Stored records
▼
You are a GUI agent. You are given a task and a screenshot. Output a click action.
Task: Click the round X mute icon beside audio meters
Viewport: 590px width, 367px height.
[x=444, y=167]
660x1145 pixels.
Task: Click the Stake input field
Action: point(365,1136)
▲
Each entry above is to be transcribed word for word.

Output for this exercise:
You are a GUI agent. You are given a task and a screenshot. Output a click action.
Task: Click the round X mute icon beside audio meters
Viewport: 590px width, 367px height.
[x=444, y=167]
660x1145 pixels.
Task: Click the Stake input field
Action: point(365,1136)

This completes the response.